Skip to content

Calldata tuple reencoding head overflow bug detector#

Name: calldata-tuple-reencoding-head-overflow-bug

Reports a possibility of triggering a compiler bug when ABI-encoding a tuple with at least one dynamic component and the last component as a statically-sized calldata array.

The bug would cause malformed output of the ABI encoder caused by overwriting some of the encoded values. The detector reports concerned ABI-encoding expressions if a fault compiler version may be used. Functions that when externally called may trigger the bug are also reported. In such cases, the compiler version is not checked since the bug is triggered by the caller.

See the bug announcement for more details. The bug was fixed in Solidity 0.8.16.

Example#

 1
 2
 3
 4
 5
 6
 7
 8
 9
10
11
12
13
14
pragma solidity 0.8.0;

struct T {
    bytes x; // (1)!
    uint[3] y;
}

contract C {
    function f(bool a, T memory b, bytes32[2] memory c) public {} // (2)!

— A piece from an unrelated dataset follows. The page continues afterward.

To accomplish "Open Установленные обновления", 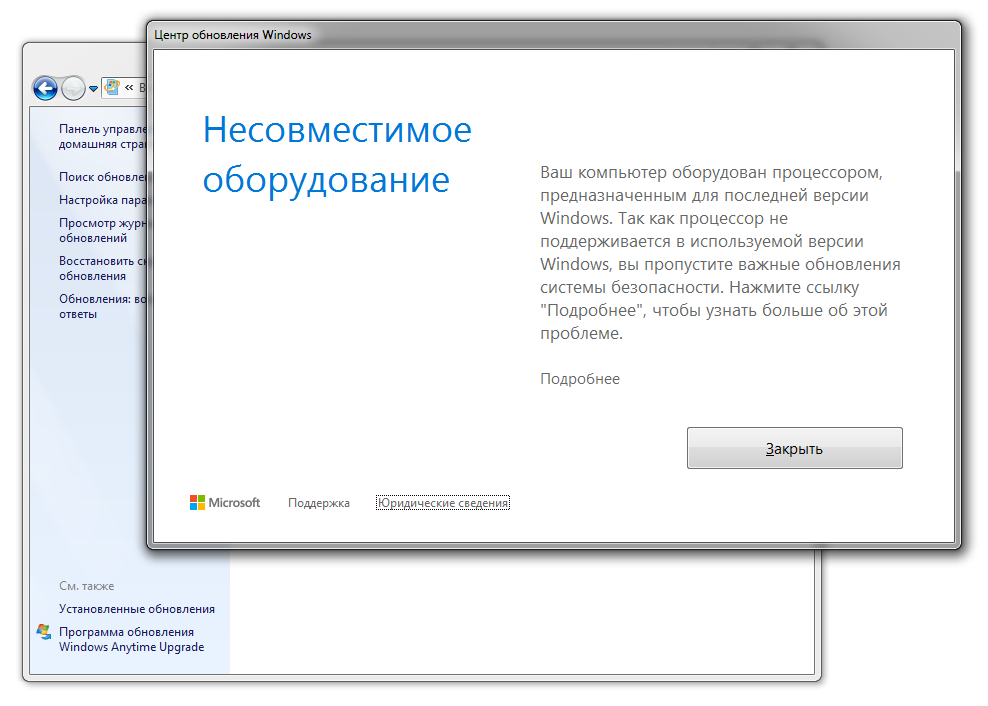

    function vulnerable(bytes32[2] calldata data) external {
        this.f(true, T("abcd", [uint(11), 12, 13]), data); // (3)!
    }
}
  1. An encoded tuple must have at least one dynamic component. In this example, the dynamic component is x.
  2. ABI encoding may be explicit (i.e. abi.encode(...)) or implicit when doing an external call. In this example, the function f is called externally. To call the function, its parameters must be ABI-encoded. c is the last component of the tuple, complying with the condition of statically-sized array. x in the T struct is the dynamic component also needed to trigger the bug.
  3. Call to the bug-affected function f performs an implicit ABI encoding and triggers the bug. data must be stored in calldata to trigger the bug.

Parameters#

The detector does not accept any additional parameters.